Person wearing a large scary wooden mask. They have twisted horns at the side of the head and the mask is a beige face with an open mouth. The mask has pointy white teeth and a big tongue. The eyes are dark and there are scars painted on the mask. The person is wearing a furry gray suit and in the background a crowd of people and an apartment building can be seen.

Have you ever been to a ”Karneval”?

As the transition from winter to spring approaches, the Germans gather up in the streets to scare off the spirits of winter with costumes and music and indulge in sweets and drinks before the Lent fasting period. The tradition dates back to the 16th century in Germany and has a complex history that is still reflected in the modern day practice.

Performers in the Karneval parade walking down the street wearing colorful clothes and wooden masks of a caricature face with a large nose, big eyes and bushy eyebrows. Some have brooms. They are walking down a street and in the background spectators and apartment buildings can bee seen.
Performers in the parade walking down the street. You can see one girl trying to recover her stolen hat from one of the performers. Photo: Amelia Irimies

Last week I was given the opportunity to go see the Karneval parade as well as the afterparty with two lab mates, one of which is German and acted as a personal tour guide. The celebration started after lunch when people lined up on the sides of the road to watch the parade and collect candy from the performers. The parade was composed of various marching bands playing instruments, especially drums, floats and people wearing different costumes. As they go down the streets they interact with the public mainly by shouting a specific word that varies by region such as ”Helau!” or ”Ayo!”. The public is expected to respond and will likely be thrown some candy in return. However, many performers came up to us to tease us by trying to paint on our faces, scare us by sneaking up from behind, put confetti in our hair or even try to tape our legs together! This might be a special quirk of this year’s parade in Heidelberg as my German friend said she’s never seen such an interactive parade before.
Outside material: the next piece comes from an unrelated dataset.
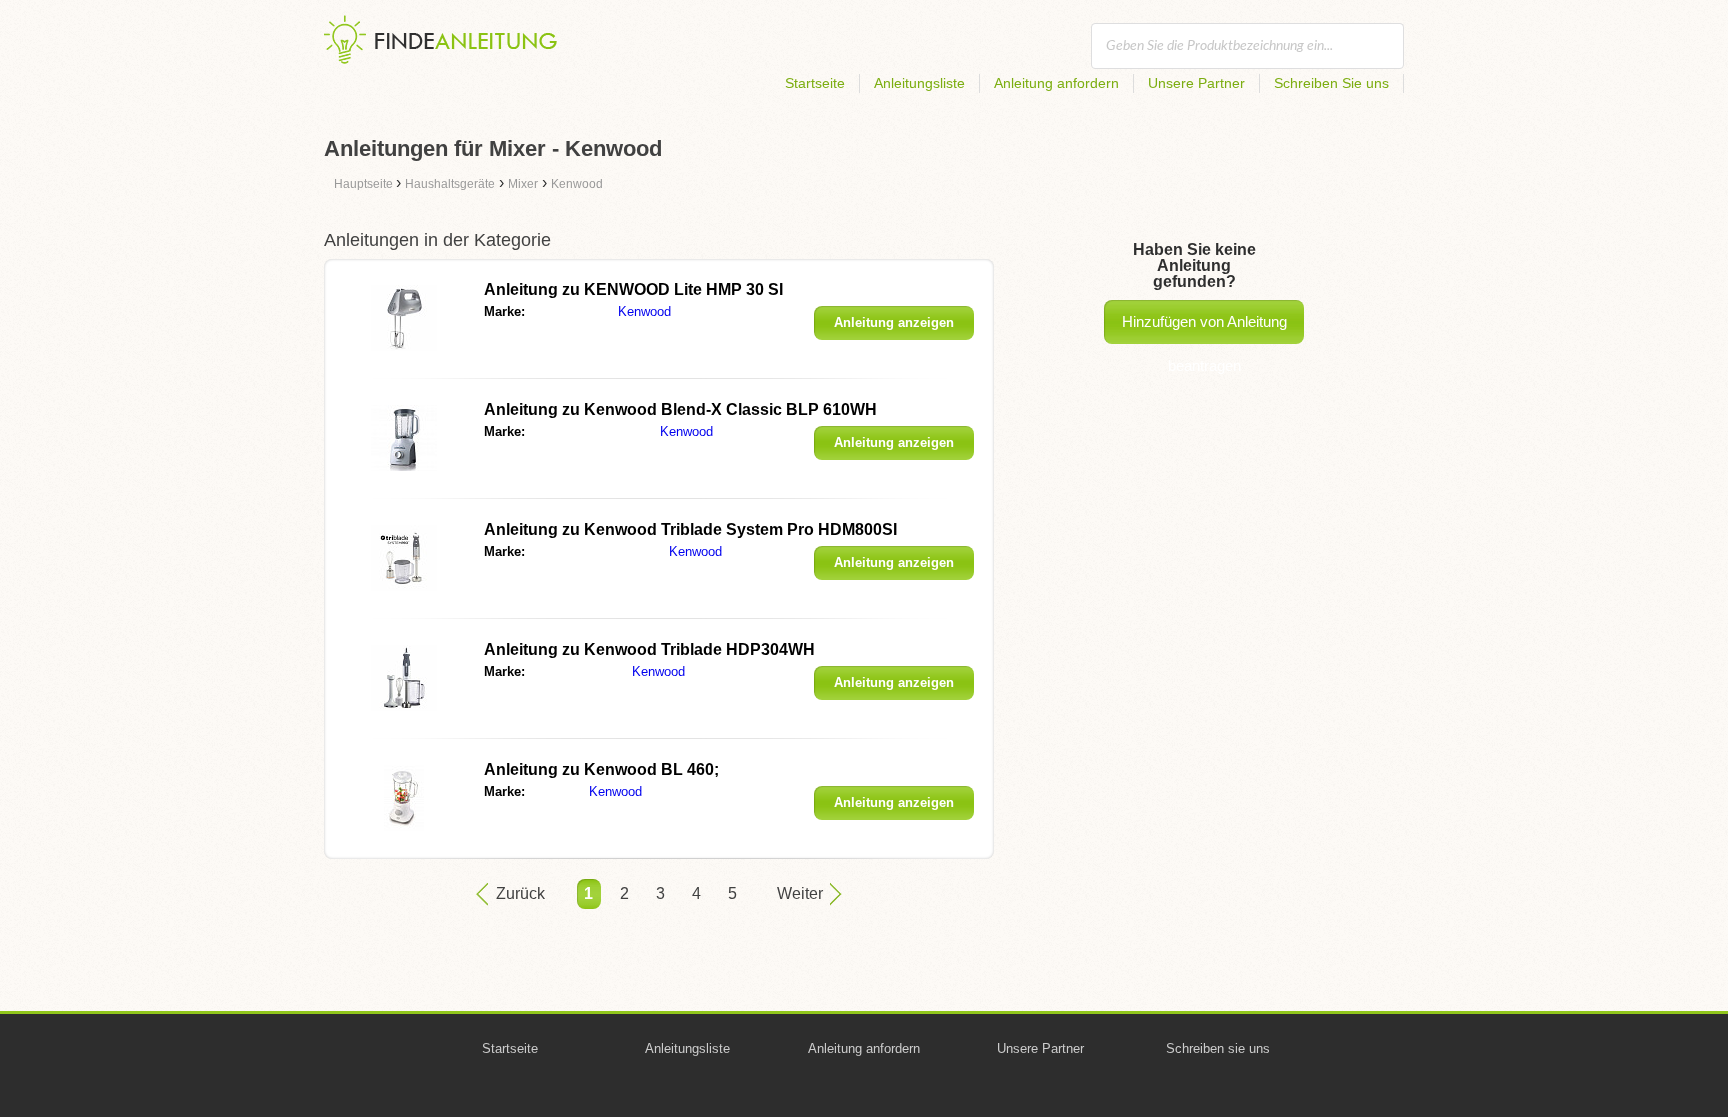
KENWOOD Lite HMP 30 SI (633, 289)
A girl dressed in a neon pink track suit, a girl dressed in a black dress and wearing a crown and queen like make up and a girl dresses as a wizard all posing for the photo. I the background there is a parade, a crowd of viewers and apartment buildings.

Although we were only viewers in the parade, we were expected to dress up too. I quickly improvised a Queen of Hearts costume while my friends went as Hermione from the Harry Potter series and a neon pink athletic Barbie. Other people in the audience wore various wigs, masks or make up, either just to hide their identity or to impersonate superheroes or other movie characters. Children came prepared with bags to collect the candy while adults brought drinks to share.

After the parade, we walked to a square in the old town where various food stands and a stage were set up. The square filled with music, sweet smells and both the audience and the performers from the parade celebrating together. This was the moment for children to show off and share the candy they collected and for the adults to indulge in some pancakes or grilled food.

Overall the day was very exiting and I loved learning about local traditions I haven’t seen before. Having a German friend along was a great advantage as she told us all about what we should expect and how we should dress. The experience made me feel more integrated in the local culture so I highly encourage you to look out for local events you could take part in. And probably the best tip for having a good time is to not be shy and ask locals about the history and significance of these events!